**What is required**
Please copy out every line in the entries that includes the word "computer".

**Records for this task**
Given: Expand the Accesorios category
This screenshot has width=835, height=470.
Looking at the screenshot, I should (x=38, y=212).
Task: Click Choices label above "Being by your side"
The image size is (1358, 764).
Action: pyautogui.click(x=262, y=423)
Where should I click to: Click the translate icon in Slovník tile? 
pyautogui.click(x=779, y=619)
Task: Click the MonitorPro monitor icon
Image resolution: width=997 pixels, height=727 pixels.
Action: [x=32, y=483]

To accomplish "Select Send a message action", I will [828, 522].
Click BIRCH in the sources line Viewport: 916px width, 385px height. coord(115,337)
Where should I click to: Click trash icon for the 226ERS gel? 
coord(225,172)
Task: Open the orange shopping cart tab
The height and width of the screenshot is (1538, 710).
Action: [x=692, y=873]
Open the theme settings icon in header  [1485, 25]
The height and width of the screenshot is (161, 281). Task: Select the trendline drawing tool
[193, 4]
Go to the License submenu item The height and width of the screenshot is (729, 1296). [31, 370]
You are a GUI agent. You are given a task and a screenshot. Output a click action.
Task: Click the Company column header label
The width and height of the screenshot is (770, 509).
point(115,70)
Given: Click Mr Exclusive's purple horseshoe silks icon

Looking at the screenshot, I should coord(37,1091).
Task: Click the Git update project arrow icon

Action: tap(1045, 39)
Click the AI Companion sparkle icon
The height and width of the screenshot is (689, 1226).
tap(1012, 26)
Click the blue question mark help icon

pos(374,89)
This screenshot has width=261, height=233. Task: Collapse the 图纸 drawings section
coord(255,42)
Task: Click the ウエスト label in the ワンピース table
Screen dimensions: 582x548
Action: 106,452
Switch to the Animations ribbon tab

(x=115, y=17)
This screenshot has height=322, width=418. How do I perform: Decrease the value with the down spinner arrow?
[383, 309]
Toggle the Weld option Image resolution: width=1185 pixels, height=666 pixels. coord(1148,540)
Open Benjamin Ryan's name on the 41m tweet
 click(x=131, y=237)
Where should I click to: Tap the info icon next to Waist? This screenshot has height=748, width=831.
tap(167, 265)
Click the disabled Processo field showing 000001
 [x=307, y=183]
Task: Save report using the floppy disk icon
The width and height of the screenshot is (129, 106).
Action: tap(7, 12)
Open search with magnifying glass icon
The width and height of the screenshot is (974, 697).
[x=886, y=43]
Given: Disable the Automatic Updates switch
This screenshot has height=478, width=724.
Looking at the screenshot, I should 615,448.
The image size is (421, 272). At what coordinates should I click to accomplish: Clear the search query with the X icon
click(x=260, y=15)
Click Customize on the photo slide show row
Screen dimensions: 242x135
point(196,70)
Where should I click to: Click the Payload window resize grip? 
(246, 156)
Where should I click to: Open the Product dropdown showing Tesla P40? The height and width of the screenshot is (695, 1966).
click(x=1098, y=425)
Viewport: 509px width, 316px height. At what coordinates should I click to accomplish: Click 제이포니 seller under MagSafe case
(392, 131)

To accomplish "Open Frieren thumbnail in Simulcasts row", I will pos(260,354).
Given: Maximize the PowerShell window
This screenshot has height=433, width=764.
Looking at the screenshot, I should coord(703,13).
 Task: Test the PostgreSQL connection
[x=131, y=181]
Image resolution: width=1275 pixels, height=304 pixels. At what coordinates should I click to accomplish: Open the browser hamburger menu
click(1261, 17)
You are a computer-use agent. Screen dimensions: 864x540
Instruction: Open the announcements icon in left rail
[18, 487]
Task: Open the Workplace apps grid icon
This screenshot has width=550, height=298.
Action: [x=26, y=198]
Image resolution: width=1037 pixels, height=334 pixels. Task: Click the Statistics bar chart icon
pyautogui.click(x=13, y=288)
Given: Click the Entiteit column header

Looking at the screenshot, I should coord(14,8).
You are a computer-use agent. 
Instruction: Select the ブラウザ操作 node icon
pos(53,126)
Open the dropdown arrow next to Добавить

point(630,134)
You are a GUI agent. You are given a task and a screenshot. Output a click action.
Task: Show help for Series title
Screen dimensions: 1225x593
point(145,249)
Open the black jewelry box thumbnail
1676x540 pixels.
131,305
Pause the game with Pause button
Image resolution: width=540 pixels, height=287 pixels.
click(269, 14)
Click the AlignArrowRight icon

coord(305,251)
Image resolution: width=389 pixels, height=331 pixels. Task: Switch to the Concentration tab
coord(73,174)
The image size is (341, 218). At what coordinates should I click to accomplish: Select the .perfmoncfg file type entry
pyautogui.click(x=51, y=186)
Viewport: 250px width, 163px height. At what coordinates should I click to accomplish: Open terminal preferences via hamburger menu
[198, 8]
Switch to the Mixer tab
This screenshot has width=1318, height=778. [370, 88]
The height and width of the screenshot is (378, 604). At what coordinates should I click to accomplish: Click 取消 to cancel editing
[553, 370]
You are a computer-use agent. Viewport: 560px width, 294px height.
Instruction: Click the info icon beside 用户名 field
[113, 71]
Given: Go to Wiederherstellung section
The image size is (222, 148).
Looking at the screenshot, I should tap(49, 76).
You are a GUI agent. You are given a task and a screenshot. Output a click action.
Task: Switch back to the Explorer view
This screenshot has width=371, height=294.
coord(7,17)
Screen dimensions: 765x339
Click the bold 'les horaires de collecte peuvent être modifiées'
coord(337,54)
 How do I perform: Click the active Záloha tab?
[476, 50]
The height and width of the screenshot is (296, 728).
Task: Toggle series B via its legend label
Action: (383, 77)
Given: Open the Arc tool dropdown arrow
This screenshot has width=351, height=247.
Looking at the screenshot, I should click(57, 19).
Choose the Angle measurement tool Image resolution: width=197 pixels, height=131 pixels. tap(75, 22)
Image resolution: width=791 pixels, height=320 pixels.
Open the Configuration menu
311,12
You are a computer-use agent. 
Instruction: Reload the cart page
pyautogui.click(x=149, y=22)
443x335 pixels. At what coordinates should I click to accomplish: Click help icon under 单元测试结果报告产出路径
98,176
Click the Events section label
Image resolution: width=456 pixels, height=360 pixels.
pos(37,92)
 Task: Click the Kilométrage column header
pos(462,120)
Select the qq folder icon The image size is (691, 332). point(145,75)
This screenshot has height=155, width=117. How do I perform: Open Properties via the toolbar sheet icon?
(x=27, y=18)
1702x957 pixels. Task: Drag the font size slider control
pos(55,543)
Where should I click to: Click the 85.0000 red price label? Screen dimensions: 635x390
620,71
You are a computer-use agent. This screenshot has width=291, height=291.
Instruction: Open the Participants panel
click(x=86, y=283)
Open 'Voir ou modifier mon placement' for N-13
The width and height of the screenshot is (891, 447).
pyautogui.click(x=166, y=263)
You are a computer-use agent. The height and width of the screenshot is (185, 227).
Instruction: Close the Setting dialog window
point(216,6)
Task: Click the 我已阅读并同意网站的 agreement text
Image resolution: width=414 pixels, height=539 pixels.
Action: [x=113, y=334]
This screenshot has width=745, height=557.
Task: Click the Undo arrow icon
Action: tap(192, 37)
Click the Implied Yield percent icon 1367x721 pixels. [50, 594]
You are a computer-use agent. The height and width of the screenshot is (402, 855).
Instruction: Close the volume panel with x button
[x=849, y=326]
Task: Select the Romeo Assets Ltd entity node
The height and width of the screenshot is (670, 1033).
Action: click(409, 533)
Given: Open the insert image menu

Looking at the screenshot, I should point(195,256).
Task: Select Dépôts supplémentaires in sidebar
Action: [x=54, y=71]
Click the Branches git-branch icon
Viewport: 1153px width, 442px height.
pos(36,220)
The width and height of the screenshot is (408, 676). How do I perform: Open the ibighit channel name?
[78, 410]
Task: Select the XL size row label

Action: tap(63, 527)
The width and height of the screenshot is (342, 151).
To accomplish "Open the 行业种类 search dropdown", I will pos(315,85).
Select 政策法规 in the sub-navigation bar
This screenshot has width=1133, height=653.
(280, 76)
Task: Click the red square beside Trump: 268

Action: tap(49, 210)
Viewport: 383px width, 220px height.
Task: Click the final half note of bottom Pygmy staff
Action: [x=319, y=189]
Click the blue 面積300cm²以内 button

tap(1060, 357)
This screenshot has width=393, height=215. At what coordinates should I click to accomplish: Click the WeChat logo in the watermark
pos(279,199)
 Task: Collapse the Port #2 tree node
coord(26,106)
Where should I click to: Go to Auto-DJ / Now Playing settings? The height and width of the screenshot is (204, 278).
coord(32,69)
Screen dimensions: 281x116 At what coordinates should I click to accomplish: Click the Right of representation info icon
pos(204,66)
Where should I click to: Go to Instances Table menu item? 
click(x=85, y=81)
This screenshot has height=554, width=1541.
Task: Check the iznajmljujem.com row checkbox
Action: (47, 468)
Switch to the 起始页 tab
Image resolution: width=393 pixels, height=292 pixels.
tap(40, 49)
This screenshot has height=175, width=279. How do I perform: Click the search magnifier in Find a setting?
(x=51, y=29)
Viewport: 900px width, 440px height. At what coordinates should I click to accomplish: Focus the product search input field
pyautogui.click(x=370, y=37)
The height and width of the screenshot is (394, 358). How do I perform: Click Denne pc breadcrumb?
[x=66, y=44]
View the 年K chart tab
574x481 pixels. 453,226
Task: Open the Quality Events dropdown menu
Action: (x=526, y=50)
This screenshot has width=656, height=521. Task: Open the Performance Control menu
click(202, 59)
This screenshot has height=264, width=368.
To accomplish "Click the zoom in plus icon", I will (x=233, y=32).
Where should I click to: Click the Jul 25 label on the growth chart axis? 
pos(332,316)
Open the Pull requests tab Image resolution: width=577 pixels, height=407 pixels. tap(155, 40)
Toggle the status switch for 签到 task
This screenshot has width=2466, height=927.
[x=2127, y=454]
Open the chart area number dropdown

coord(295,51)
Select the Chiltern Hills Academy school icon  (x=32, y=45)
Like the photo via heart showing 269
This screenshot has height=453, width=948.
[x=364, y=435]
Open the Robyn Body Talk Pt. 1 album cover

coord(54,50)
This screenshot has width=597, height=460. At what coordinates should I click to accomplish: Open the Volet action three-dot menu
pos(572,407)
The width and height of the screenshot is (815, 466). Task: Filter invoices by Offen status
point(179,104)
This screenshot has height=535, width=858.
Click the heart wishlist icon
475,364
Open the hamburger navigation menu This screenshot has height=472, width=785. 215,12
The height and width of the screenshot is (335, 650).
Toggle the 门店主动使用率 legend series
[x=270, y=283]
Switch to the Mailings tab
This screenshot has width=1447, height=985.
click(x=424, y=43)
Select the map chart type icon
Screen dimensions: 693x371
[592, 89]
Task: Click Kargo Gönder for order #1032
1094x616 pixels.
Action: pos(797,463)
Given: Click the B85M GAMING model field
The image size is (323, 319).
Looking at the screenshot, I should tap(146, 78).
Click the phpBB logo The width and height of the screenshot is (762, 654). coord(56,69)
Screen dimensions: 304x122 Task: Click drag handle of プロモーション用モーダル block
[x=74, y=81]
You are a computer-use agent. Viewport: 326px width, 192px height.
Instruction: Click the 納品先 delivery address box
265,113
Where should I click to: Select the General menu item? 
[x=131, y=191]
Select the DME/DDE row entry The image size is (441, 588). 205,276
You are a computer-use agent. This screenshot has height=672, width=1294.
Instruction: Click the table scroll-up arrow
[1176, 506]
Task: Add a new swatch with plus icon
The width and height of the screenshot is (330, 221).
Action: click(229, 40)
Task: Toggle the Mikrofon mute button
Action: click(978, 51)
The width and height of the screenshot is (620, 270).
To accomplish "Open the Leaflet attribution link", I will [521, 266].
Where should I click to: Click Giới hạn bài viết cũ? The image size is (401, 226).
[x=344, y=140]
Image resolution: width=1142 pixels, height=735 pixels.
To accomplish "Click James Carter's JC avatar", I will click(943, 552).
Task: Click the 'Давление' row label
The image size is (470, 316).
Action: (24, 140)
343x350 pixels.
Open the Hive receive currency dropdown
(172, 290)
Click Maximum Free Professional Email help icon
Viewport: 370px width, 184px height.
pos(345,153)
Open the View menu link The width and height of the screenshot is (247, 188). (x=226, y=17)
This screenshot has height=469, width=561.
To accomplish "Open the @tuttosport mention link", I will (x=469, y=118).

**Expected output**
You are a computer-use agent. Screen dimensions: 864x540
You are a computer-use agent. 
You are a computer-use agent. Viewport: 560px width, 294px height.
You are a computer-use agent. 
You are a computer-use agent. This screenshot has width=291, height=291.
You are a computer-use agent. The height and width of the screenshot is (185, 227).
You are a computer-use agent. The height and width of the screenshot is (402, 855).
You are a computer-use agent. Viewport: 326px width, 192px height.
You are a computer-use agent. This screenshot has height=672, width=1294.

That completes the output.